A further form of landholding is the right to operate (hak pengelolaan). This involves state-owned land leased to state-owned companies for a specific purpose. But the right can be transferred to a third party in the form of hak guna bangunan or hak pakai.
Adding to the general confusion is the fact that the various categories of land holding not only differ from each other, but also include subtle internal variations regarding lease periods and other conditions that make it difficult to be sure about the legal standing of any specific case.
Under the new regulation, which is expected to be issued in May, foreigners will be allowed to buy an apartment or condominium for a period of 60 years, which may then be extended for another 60 years. Unlike most existing leases, it will also be tradeable.
Currently, foreigners wishing to buy a condominium in Indonesia sometimes attempt to gain strata title by signing a contractual agreement with the developer that recognises their holding and allows them to sell it at a later date. However, property consultants in Jakarta say that such arrangements are of dubious legality and involve considerable risk to the buyer.
The new regulation seeks to get around a 1960 law prohibiting foreigners from owning land by providing them with the right to apply for the purchase of a Building Ownership Certificatethat is completely detached from land rights.

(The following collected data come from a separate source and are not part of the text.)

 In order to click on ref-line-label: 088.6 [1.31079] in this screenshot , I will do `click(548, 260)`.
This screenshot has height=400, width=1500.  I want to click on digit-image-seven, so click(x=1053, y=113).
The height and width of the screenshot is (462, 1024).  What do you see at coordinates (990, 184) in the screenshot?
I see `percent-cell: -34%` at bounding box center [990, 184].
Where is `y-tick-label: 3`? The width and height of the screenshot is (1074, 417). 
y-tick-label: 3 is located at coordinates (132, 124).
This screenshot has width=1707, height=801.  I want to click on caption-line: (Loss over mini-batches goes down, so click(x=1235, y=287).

In other words, the foreigner owns the apartment, but not the land on which it stands.
There are also other restrictions. Non-nationals will not be allowed to participate in condominium resident associations. These are the organisations which manage the condominiums and have the right to negotiate with property developers and government officials. The regulation is also expected to limit the number of units in a condominium tower that can be held by foreigners.

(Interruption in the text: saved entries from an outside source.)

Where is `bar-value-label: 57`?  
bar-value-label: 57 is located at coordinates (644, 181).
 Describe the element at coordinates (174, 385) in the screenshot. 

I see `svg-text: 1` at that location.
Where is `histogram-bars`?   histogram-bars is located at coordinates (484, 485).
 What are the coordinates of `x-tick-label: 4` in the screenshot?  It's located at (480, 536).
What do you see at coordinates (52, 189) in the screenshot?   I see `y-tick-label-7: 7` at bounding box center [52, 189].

Foreign property consultants in Jakarta interviewed for this article were reluctant to be quoted. Privately, however, they pointed to yet another little known restriction which is unlikely to be changed in the current liberalisation exercise. For the purpose of the land laws, a foreigner is defined as someone who is living in Indonesia and is deemed “useful” to the country. For some time now, this has been taken to mean that he or she holds a kitas, or work permit, issued by the Indonesian authorities.
In other words, Singaporeans and other foreigners not resident in Indonesia will not be eligible.

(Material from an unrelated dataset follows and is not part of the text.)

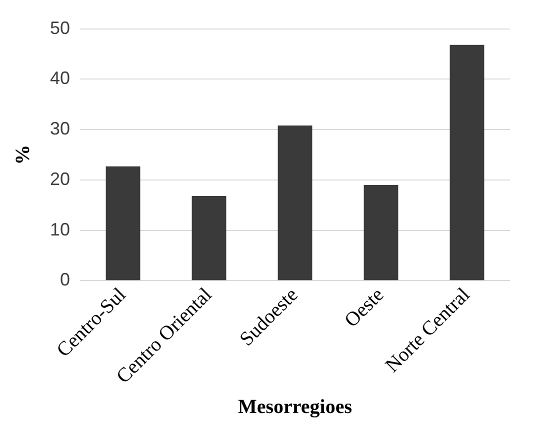 The height and width of the screenshot is (432, 538). Describe the element at coordinates (23, 154) in the screenshot. I see `y-axis-title: %` at that location.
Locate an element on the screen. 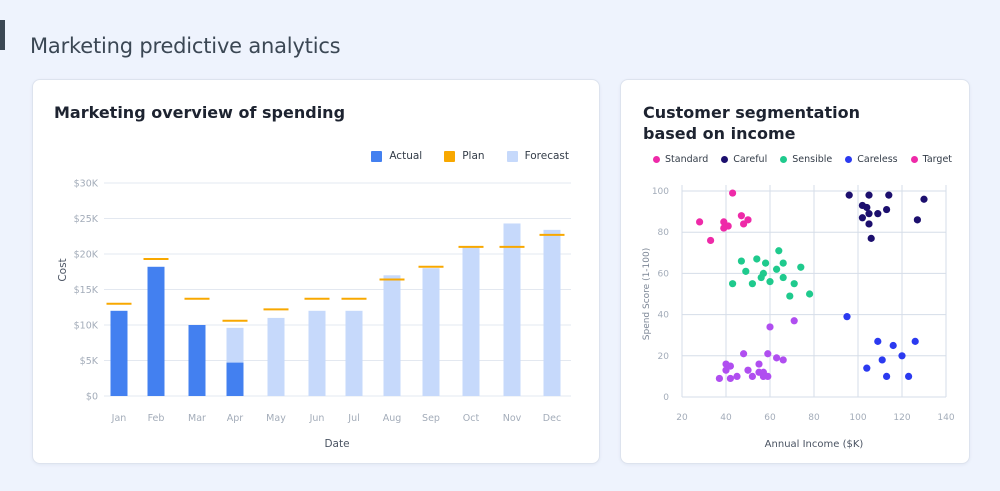  x-tick-label: Jul is located at coordinates (353, 418).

Legal certainty has always been an issue for foreign investors. In the past, many foreign companies and individuals have tried to get around restrictive land legislation by using local proxies. This is particularly so in the case of Bali, where illegal “purchases” by foreigners are regularly blamed for housing price rises.
But while the proposed liberalisation is good news for resident foreigners concerned about certainty and predictability, the move is unlikely to have wider implications.